Some context: St. Petersburg is where Russia's anti-LGBT pogrom got started—it's "where laws banning 'propaganda' in support of the 'gay lifestyle,' including public signs and gay pride festivals, first took root." Gay pride parades are banned in St. Petersburg and LGBT people are attacked openly on the streets in St. Petersburg. Look at what happened to a gay man held up a rainbow banner in St. Petersburg that simply read, "This is propagating tolerance."

Valery Gergiev lives and works in St. Petersburg. He may not give a flying fuck about LGBT people in his home city and country, he may not give a flying fuck about the gay people in the audience at the Met, but the motherfucker is coming to New York City—along with Ms.
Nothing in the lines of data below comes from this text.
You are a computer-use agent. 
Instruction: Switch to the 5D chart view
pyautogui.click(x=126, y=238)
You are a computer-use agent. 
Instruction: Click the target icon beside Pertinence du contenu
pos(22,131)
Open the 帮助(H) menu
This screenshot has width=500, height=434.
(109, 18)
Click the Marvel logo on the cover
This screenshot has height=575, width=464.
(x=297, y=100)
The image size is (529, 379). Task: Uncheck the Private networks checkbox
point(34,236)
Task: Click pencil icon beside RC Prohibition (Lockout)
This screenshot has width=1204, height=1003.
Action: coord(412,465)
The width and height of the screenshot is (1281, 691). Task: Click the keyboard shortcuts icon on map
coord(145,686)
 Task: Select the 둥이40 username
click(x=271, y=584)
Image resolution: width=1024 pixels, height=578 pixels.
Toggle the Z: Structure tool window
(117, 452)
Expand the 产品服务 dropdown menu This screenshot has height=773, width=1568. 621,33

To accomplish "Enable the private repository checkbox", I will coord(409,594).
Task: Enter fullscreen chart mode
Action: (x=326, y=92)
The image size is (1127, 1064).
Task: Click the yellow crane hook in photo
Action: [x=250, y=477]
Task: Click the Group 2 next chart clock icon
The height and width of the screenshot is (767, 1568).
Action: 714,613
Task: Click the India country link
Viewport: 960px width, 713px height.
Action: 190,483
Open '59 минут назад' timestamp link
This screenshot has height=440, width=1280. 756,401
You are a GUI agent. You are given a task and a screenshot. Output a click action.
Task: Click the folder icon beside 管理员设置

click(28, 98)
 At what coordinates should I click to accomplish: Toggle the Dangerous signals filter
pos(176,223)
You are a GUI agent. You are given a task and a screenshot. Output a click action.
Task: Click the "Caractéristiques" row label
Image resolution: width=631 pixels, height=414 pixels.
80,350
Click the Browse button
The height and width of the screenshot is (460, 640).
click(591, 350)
Netrebko—and gay people in New York City give a fuck about what is happening on in Russia and St. Petersburg. So it seems to me that the Met has two options here: dedicate its season opener to LGBT people in Russia, which would put Gergiev and Netrebko in an awkward position, or refuse to take a stand in support of persecuted LGBT people in Russia and risk an much more awkward demonstration on opening night.

Go sign the petition.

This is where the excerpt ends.